Also called manic-depressive disorder, this illness is characterized by cycling mood changes. Sometimes the changes are dramatic and rapid, but most often they are gradual, moving from depressed states through normal mood and into manic, elevated states.
In the depressive phase, the symptoms may appear identical to those of major depression. In the manic phase, the person may become overly talkative, hyperactive and euphoric without apparent cause. Since the person often feels invincible, judgment may become severely impaired and lead to impulsive and dangerous behavior. The manic phase of the illness is usually of shorter duration than the depressive phase. In addition, the phases do not always alternate consecutively. A more common presentation is a long series of depressive episodes interspersed with few episodes of mania. Below are symptoms typical of mania present during one phase of the bipolar disorder.

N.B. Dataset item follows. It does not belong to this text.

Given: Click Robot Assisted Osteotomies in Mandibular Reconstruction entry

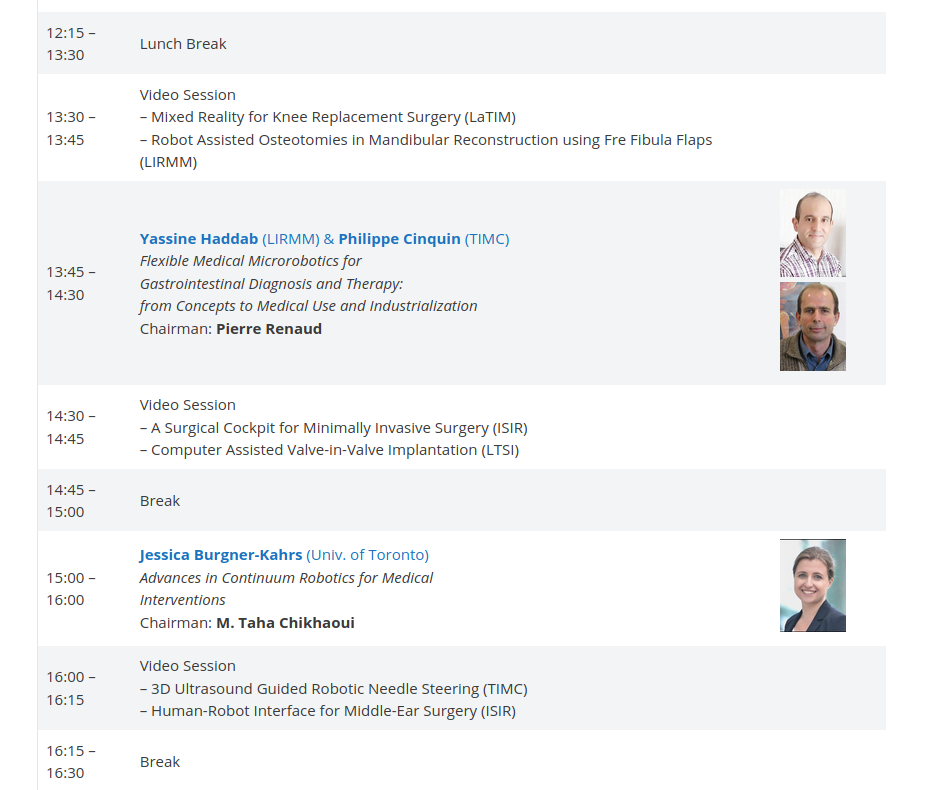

- Abnormal or excessive elation
- Markedly elevated energy levels
- Poor judgment
- Inappropriate social behavior
- Unusual irritability
- Decreased need for sleep
- Grandiose ideas
- Increased and rapid speech
- Racing thoughts
- Increased sexual desire
Treatment for this disorder almost always consists of long-term maintenance medication with mood stabilizers. Psychotherapy may be helpful to assist with learning coping strategies to deal with the depressed moods and head off mania.